The Kwasi Kwateng mini budget, however, wasn’t received well by the economic marketplace and it proved to be a turning point in the level of activity in the pub sector. Base rates increased a further 2% in the following 6 months (7 increases in 11 months), reaching and then remaining steady at 5.25% in August 23, as inflationary pressures started to ease. Not only did the cost of borrowing increase substantially but we saw a tightening of the mortgage market, making it both difficult and expensive to borrow. We saw more lending activity from the challenger banks than the High Street Banks.
According to Fleurets’ 2024 Survey of Pub Prices the economic environment following the mini budget greatly reduced transactional activity in the pub sector. This was driven by the increased cost of capital as well as a lack of confidence in the economy.
“In general terms the market polarised, on one side, cash rich buyers were still willing and able to purchase assets that met their criteria, and as a result values remained firm. On the other side buyers needing finance to acquire, found either capital was unavailable, or the cost of borrowing was prohibitive when considering market conditions and reducing economic confidence.”
Furthermore there was a perception in the private market that cost pressures would result in operator distress and therefore an increase in supply, which in turn would offer greater opportunity and value. This has yet to materialise they say.
The activity Fleurets saw was increasingly driven by Tenanted and Franchised Pubco’s. Red Oak, Trust Inns, Punch Taverns and several regional Brewers were active, as were the relatively new “franchise” (Managed Service Agreement – MSA) operators like Valiant and Inglenook, who, backed by substantial funding and with a model already proving to be very successful for concepts like Craft Union and Amber Taverns, rapidly acquired and refurbished underperforming wet led pubs.
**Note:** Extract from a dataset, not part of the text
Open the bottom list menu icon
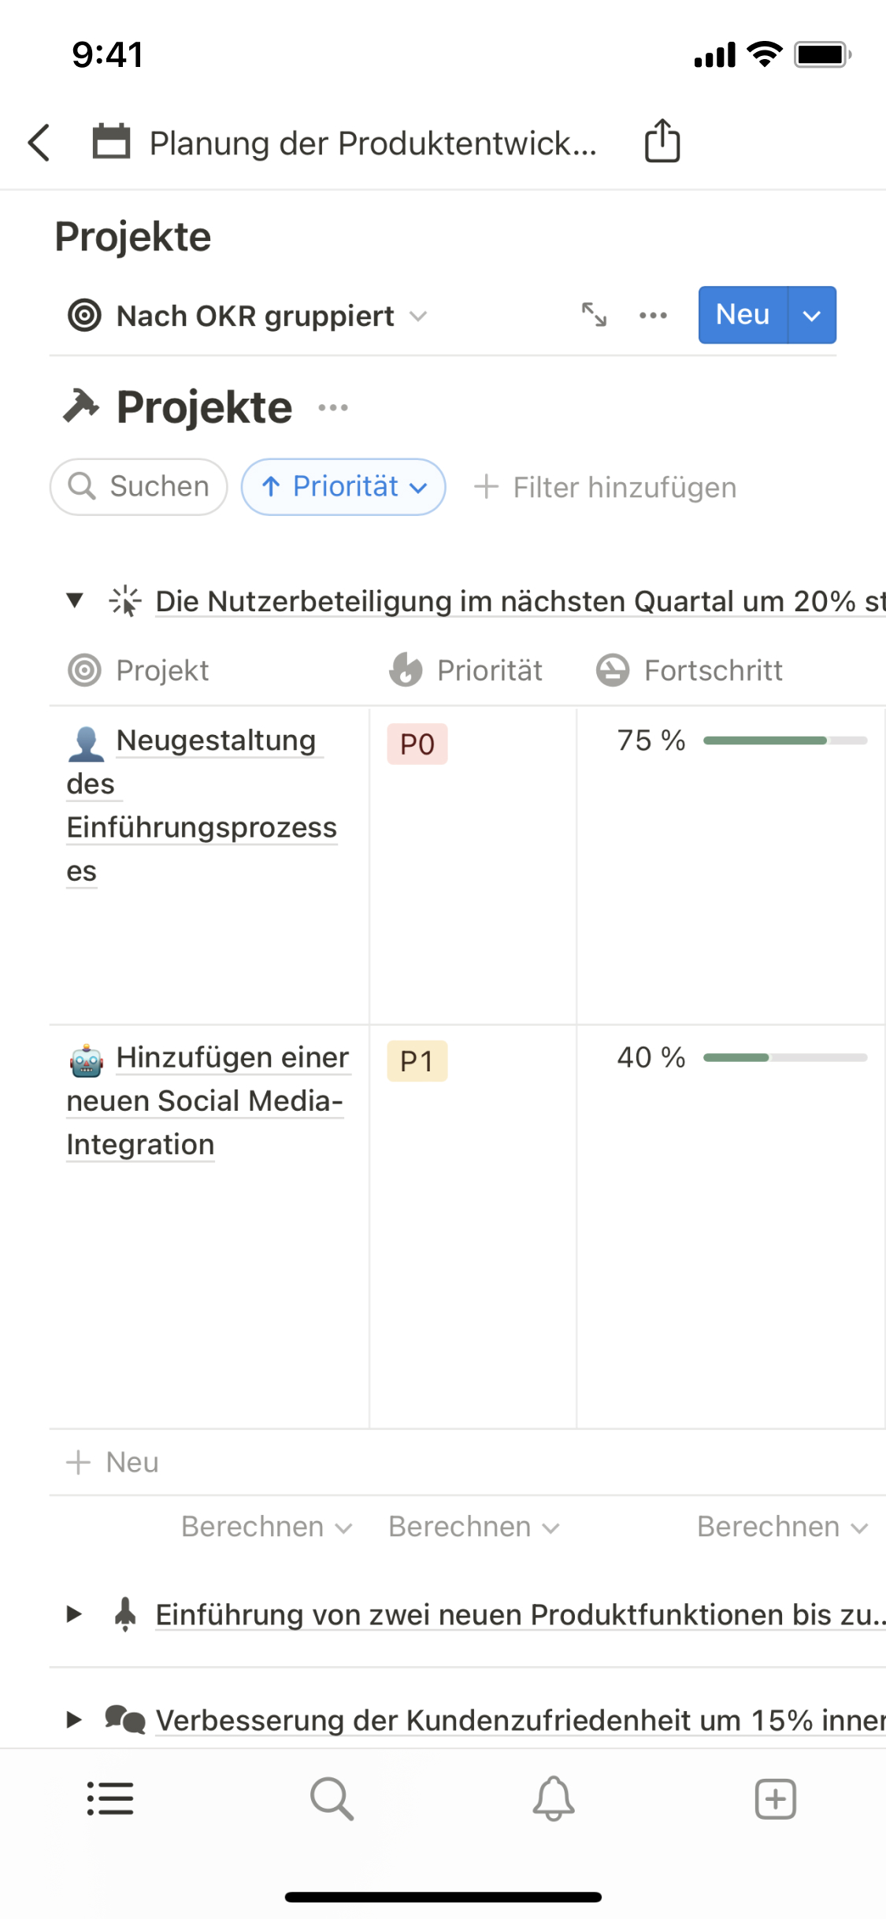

Fleurets say they also say many of the mainstream managed operators who had been active in 2022 stepped out of the market, pausing acquisition plans in the face of concerns over cost pressure and a squeeze on disposable income. Only towards the end of the year did we see the first large food led managed house operators actively looking to acquire individual sites again.
In the North of England, Fleurets says that Buyer profiling has been critical in setting an appropriate price in the last 12 months. Purchaser requirements are very precise and fairly minor factors can make the difference between achieving a sale at a decent price and not achieving a sale at all. For example, a small change in
the wet/dry split can make a big difference in the expected sale price. Fleurets say that understanding this is key to success in a polarised market.
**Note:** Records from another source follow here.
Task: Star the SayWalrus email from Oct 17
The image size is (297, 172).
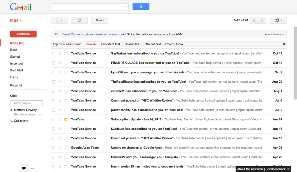Action: [60, 53]
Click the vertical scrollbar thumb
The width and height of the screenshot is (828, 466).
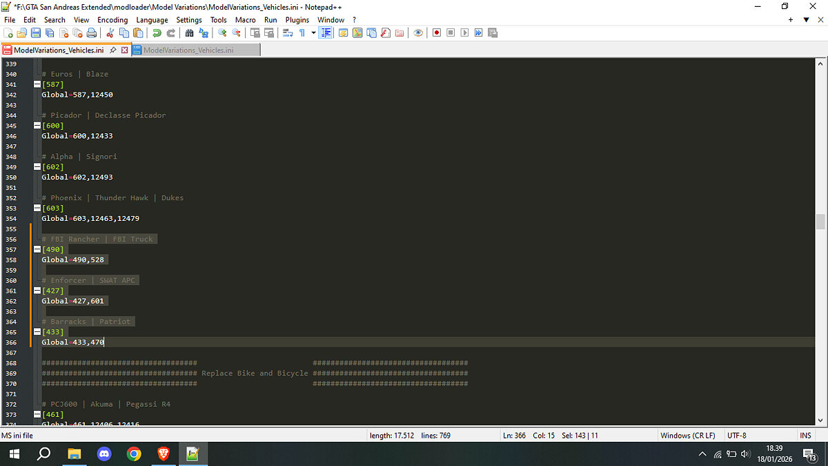(x=820, y=221)
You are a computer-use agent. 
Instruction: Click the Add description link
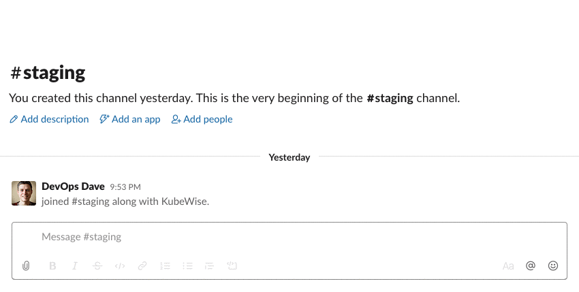pyautogui.click(x=49, y=119)
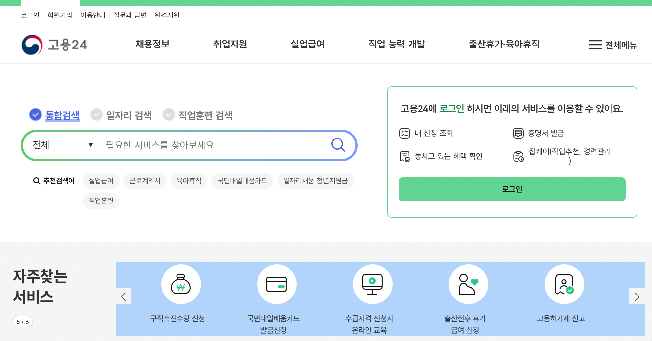Click the carousel next arrow
This screenshot has width=652, height=341.
coord(636,296)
They’ve seen activity in the leasehold market being busy with lots of lease assignment and new lettings to individual operators and small multiple independent operators. These are, however, primarily of fitted or partly fitted free of tie units on low or nil premium deals.
City centre activity, according to Fleurets, has continued with some highly focussed operators seeking to take advantage of reduced activity from national brands to secure good quality sites, sometimes for sizeable premiums, where previously they would not have been considered.
Fleurets have seen strong interest in closed pubs for a variety of alternative uses – primarily for residential and retail developments. In addition, they have also seen a significant increase in the number off market deals with many private vendors unwilling to expose their business to an open marketing campaign but being willing to sell if the right offer was received.